The required output is the line that contains "Viewport: 1438px width, 840px height." through the last line of the data, retyped verbatim and with nothing added.

++++ EXERCISE INPUTS

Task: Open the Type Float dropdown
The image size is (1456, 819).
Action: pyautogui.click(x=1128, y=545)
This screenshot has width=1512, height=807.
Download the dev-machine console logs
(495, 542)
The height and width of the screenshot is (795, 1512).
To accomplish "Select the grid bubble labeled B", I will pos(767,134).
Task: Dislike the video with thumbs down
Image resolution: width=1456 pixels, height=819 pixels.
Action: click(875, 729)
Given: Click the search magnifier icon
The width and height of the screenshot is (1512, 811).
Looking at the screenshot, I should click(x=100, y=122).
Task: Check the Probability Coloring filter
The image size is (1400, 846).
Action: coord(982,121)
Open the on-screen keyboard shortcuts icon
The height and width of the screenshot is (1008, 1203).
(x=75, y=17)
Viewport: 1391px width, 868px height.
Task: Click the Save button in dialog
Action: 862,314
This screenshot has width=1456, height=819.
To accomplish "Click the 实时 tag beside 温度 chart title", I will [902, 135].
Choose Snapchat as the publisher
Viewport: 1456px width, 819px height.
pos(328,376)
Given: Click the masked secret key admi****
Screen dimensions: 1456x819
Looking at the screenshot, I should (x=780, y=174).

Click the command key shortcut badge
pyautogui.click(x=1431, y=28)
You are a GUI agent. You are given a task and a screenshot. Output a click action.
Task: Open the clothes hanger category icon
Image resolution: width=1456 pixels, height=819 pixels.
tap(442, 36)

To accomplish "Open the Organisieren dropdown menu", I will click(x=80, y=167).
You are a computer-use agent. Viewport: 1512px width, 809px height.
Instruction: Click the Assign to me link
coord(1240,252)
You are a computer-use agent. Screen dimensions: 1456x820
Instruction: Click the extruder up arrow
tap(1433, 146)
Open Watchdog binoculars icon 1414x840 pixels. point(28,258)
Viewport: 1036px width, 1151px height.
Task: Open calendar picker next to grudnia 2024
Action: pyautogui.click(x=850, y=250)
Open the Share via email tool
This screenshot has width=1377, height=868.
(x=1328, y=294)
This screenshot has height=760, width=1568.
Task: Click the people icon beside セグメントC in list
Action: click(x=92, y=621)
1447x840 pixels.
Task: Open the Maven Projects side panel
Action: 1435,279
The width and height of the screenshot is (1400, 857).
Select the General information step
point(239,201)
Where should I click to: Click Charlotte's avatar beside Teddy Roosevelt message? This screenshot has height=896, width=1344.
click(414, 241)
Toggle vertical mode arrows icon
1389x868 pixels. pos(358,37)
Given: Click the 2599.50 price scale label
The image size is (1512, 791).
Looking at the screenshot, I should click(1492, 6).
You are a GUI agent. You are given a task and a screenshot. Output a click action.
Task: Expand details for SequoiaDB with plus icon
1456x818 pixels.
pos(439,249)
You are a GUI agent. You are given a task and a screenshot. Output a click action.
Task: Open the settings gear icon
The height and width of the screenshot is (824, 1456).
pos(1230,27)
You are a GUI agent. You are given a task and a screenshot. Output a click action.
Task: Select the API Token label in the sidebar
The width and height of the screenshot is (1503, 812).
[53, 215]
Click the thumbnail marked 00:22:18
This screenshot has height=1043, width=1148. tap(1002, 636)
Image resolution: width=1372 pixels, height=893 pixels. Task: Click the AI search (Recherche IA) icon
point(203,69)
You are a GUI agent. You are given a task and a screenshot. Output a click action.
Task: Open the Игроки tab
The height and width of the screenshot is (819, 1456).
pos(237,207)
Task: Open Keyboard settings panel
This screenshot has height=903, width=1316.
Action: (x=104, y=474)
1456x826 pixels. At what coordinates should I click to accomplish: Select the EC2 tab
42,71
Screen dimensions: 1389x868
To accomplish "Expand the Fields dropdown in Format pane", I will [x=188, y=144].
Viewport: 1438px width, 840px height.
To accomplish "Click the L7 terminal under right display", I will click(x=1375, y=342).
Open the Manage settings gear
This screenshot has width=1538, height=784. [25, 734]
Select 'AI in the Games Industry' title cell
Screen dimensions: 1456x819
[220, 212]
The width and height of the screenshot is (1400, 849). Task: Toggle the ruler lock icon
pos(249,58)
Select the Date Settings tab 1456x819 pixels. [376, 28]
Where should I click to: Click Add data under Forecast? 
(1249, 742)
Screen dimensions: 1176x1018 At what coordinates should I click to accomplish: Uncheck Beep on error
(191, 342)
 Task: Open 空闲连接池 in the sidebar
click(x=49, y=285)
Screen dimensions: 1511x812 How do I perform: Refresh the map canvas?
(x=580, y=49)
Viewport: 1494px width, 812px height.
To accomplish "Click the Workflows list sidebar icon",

++++++++

▶ [EXPECTED OUTPUT]
Viewport: 1438px width, 840px height.
To accomplish "Click the L7 terminal under right display", I will click(x=1375, y=342).
Open the Manage settings gear
This screenshot has width=1538, height=784. [25, 734]
Select 'AI in the Games Industry' title cell
Screen dimensions: 1456x819
[220, 212]
The width and height of the screenshot is (1400, 849). Task: Toggle the ruler lock icon
pos(249,58)
Select the Date Settings tab 1456x819 pixels. [376, 28]
Where should I click to: Click Add data under Forecast? 
(1249, 742)
Screen dimensions: 1176x1018 At what coordinates should I click to accomplish: Uncheck Beep on error
(191, 342)
 Task: Open 空闲连接池 in the sidebar
click(x=49, y=285)
Screen dimensions: 1511x812 How do I perform: Refresh the map canvas?
(x=580, y=49)
Viewport: 1494px width, 812px height.
To accomplish "Click the Workflows list sidebar icon",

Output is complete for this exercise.